[Opening Data supplied section]
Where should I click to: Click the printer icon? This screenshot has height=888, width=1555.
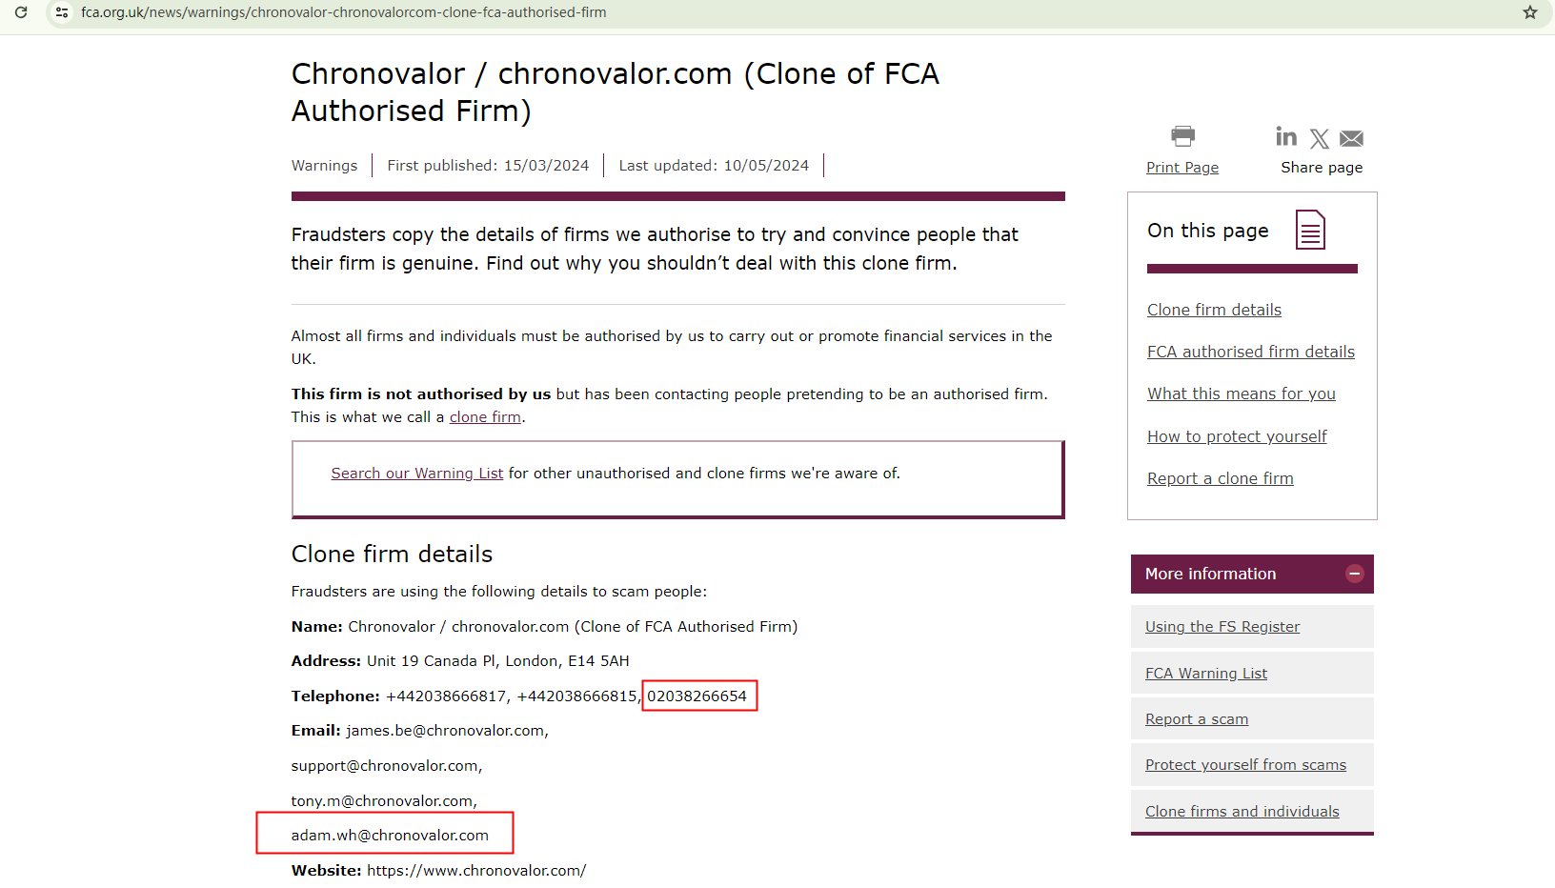(1182, 136)
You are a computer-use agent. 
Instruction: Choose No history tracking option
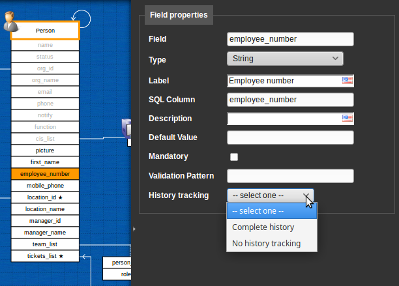(x=267, y=243)
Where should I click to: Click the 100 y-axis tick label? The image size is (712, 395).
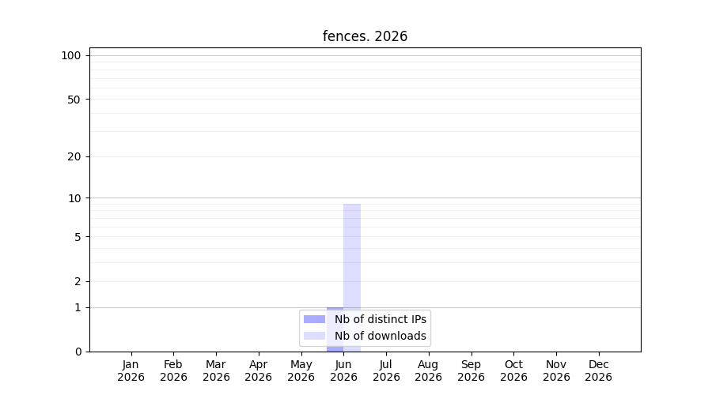coord(71,56)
[Closing Data supplied section]
The task: Copy all the entries above exactly as they stand, except for the pictures.

Answer below:
Where should I click to: Click the printer icon? This screenshot has height=888, width=1555.
(1182, 136)
You are a computer-use agent. 
Instruction: Choose No history tracking option
(x=267, y=243)
Where should I click to: Click the 100 y-axis tick label? The image size is (712, 395).
coord(71,56)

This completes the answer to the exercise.